TEXT PASSAGE:
Tesla (TSLA -0.11%) was up against some significant headwinds last year. Not only did the automaker face tough year-ago comparisons when soaring Model 3 deliveries led to 50% growth in vehicle deliveries, but it had to pause manufacturing in the spring of 2020 as it dealt with lockdowns related to COVID-19. Yet the electric-car maker still managed to grow vehicle deliveries 36% for the year.
Though Tesla's 2020 performance was impressive, it might look modest in comparison to the automaker's 2021 sales. The current consensus estimate for Tesla's vehicle deliveries this year is 850,000 units, up from about 500,000 in 2020. Indeed, one of the most recent analyst forecasts calls for 929,000 deliveries this year, which would mark growth of more than 85% year over year.
Why deliveries should skyrocket
It's not too surprising to see analysts so bullish on Tesla's deliveries in 2021. The automaker has been making remarkable progress on expanding its production capacity. Going into 2020, Tesla had installed tooling at its factories for annualized production capacity of 640,000 units. By the end of the year, Tesla's installed annualized production capacity had reached 1.05 million vehicles.
Yet even these figures don't fully capture Tesla's manufacturing momentum. The company also had two production lines under construction at the end of the year -- a Model Y production line at its new factory in Berlin, Germany, and another one at its new factory in Texas. Tesla said in its fourth-quarter update that it expects to begin vehicle production at these new factories this year.

INFORMATION SUPPLIED:
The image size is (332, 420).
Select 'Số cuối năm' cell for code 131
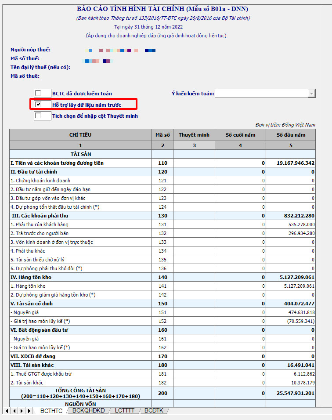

PROBLEM DESCRIPTION:
Continue the passage on Tesla's 2021 delivery outlook from where it stops. The data is not needed here.

RESPONSE AREA:
What to watch
Fortunately, Tesla investors will soon get better insight into whether analysts' optimistic outlook for the automaker's deliveries is realistic. The company will release its first-quarter financial results on April 26. Tesla's updates usually provide insight into recent delivery trends, demand, and more.
We already know Tesla kicked off the year with strong first-quarter deliveries, as it announced its quarterly deliveries ahead of its earnings report. Tesla delivered approximately 185,000 vehicles, up 109% year over year. However, other information in the earnings report should still be helpful to investors when assessing the company's growth potential. First and foremost, investors should look for any commentary from management on demand for its vehicles. Obviously, Tesla needs more than strong growth in production; it needs similarly high levels of demand, too.
In addition, investors can look to see if Tesla provides an updated view for its deliveries this year. So far, the automaker has only said that it expects total 2021 deliveries to increase more than 50% compared to 2020 deliveries.
Tesla will report its first-quarter results after market close on Monday, April 26.